Dataset items:
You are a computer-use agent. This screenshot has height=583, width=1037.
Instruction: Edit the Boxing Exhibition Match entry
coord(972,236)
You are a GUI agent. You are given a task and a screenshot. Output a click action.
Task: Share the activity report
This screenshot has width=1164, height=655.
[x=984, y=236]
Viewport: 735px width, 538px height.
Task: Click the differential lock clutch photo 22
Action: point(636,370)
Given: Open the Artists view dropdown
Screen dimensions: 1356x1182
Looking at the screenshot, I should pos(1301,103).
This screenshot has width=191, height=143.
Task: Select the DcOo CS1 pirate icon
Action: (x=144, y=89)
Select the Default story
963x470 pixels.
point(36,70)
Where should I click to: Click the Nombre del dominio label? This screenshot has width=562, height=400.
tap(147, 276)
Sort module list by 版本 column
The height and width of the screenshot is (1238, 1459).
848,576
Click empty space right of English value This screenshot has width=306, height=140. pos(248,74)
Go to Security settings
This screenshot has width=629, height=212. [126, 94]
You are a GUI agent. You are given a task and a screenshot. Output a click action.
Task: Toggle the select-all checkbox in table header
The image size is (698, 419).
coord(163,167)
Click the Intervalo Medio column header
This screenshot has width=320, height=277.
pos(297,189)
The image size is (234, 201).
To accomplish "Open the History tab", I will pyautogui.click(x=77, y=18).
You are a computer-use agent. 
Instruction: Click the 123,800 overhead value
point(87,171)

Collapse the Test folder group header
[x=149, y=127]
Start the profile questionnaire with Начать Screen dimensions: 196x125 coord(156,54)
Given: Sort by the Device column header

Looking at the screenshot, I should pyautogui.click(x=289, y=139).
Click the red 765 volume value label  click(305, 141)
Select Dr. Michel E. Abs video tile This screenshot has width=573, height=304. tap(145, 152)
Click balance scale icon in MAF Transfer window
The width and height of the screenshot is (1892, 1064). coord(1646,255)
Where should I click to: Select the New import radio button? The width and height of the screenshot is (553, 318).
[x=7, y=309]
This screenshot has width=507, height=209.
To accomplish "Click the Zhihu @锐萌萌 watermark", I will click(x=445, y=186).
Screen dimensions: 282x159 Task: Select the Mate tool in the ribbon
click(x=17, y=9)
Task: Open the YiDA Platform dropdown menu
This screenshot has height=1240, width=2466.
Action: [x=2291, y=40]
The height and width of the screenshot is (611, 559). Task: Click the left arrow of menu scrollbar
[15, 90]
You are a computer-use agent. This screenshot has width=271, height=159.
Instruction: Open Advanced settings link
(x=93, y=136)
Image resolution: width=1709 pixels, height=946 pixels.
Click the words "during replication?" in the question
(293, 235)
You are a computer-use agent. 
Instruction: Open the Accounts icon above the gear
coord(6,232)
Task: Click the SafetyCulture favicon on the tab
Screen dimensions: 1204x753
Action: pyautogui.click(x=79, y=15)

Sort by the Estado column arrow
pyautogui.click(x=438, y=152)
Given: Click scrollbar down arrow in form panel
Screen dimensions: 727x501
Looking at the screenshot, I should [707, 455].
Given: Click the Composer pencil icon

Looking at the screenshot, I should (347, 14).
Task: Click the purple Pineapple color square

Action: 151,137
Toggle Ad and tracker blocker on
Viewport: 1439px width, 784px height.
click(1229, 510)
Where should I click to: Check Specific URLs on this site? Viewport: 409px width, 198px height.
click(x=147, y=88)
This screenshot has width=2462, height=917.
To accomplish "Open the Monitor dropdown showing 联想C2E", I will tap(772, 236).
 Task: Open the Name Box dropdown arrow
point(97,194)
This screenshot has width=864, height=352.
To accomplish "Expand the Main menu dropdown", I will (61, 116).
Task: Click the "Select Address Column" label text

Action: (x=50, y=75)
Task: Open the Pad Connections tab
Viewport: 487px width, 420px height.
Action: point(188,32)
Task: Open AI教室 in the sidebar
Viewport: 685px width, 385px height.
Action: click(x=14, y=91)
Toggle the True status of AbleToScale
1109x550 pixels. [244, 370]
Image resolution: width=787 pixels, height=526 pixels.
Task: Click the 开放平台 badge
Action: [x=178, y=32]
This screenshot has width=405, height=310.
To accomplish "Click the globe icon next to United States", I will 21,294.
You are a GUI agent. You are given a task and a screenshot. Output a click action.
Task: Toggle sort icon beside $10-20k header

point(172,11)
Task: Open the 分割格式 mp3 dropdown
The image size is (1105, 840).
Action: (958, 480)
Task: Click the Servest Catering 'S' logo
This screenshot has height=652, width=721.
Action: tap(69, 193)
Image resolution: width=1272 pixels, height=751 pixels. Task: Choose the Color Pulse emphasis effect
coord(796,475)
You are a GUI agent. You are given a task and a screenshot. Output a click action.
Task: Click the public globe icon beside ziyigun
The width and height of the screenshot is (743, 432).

» WRITTEN PROBLEM
Pull out every line of the records that contains the string "menu", matching case exactly.

» FINISHED EXERCISE
Task: Open the YiDA Platform dropdown menu
The height and width of the screenshot is (611, 559). Task: Click the left arrow of menu scrollbar
To accomplish "Expand the Main menu dropdown", I will (61, 116).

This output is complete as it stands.